- [TASK REQUIREMENTS]: Return nothing but the lines from the one containing "You are a computer-use agent." through the end of the records below, exactly as they stand and without pictures.

======== DATASET RECORDS

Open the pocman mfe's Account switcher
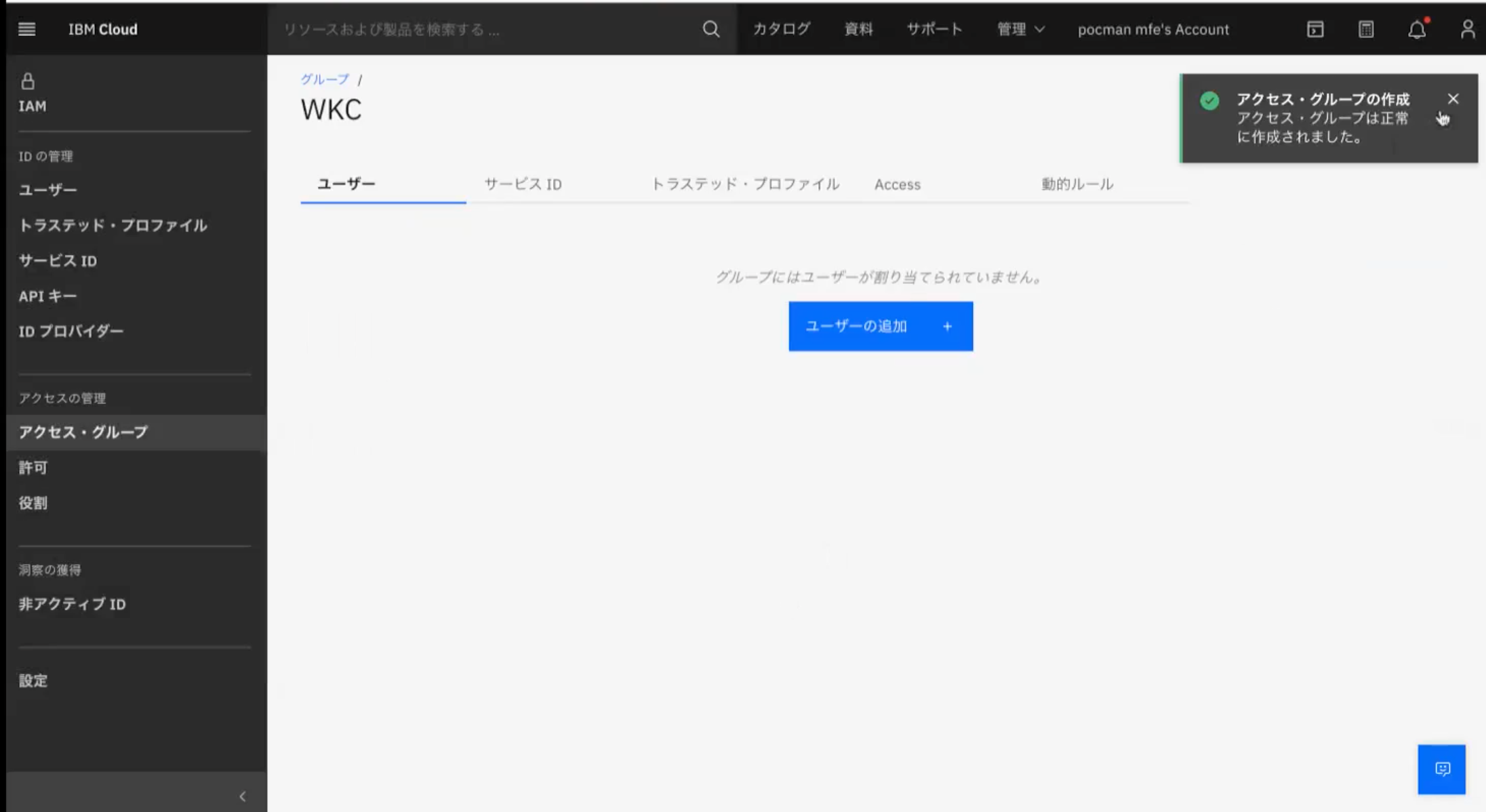click(1152, 29)
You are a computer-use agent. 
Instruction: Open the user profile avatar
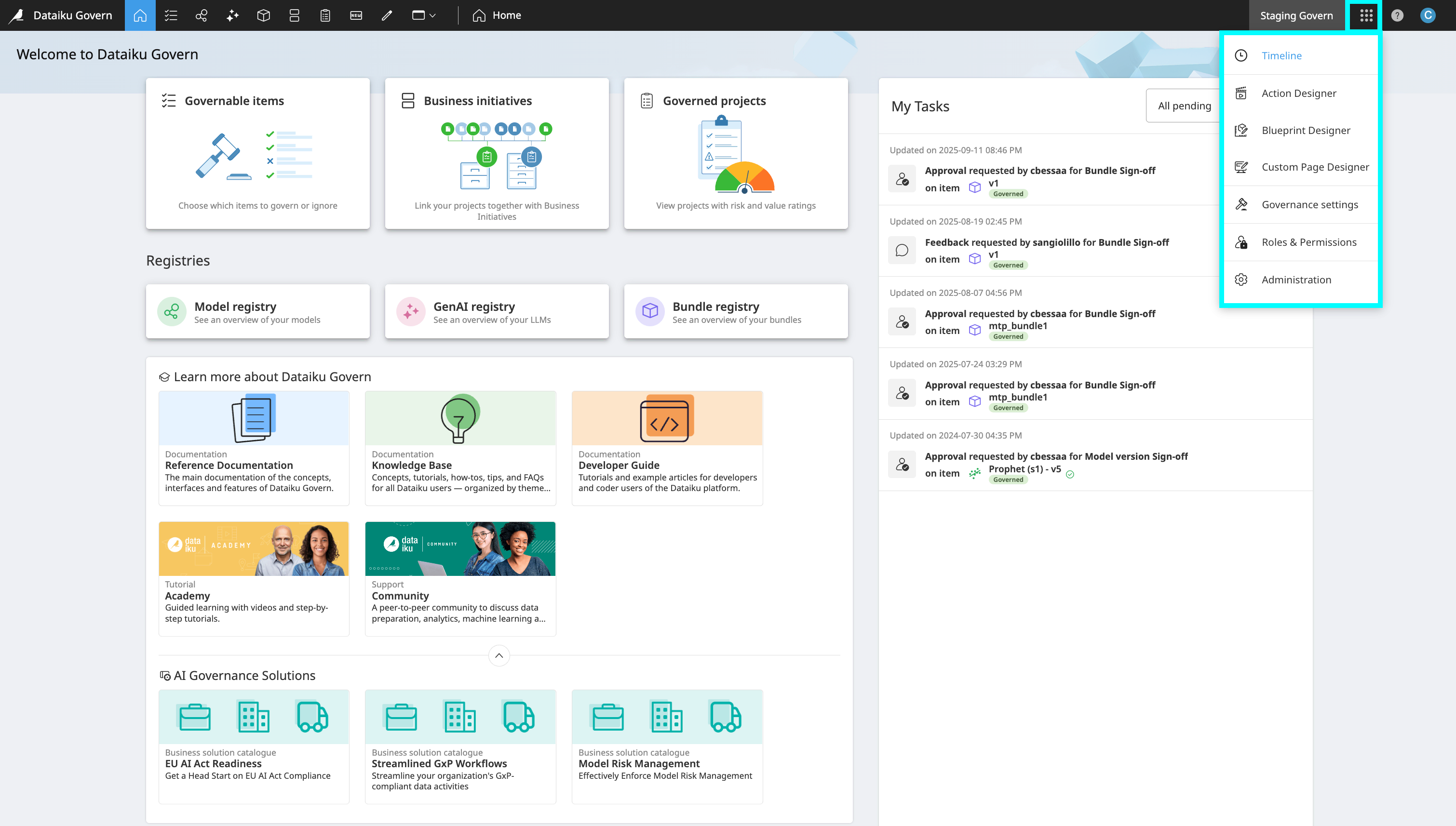click(1428, 15)
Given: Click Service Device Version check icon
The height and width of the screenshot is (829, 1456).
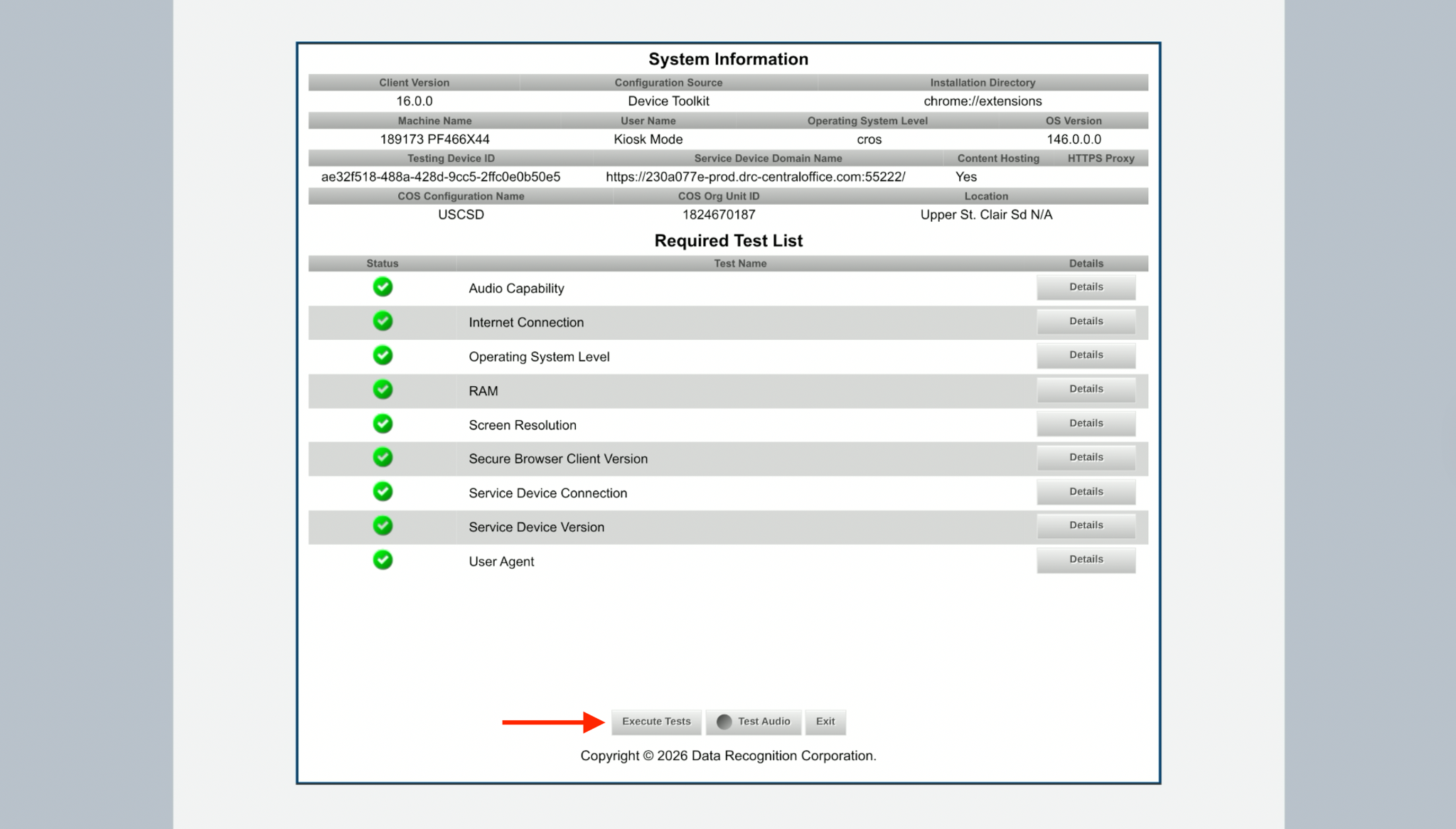Looking at the screenshot, I should pyautogui.click(x=382, y=526).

================

- [FINISHED TASK]:
You are a computer-use agent. 
Instruction: Open the user profile avatar
click(1428, 15)
Given: Click Service Device Version check icon
The height and width of the screenshot is (829, 1456).
Looking at the screenshot, I should pyautogui.click(x=382, y=526).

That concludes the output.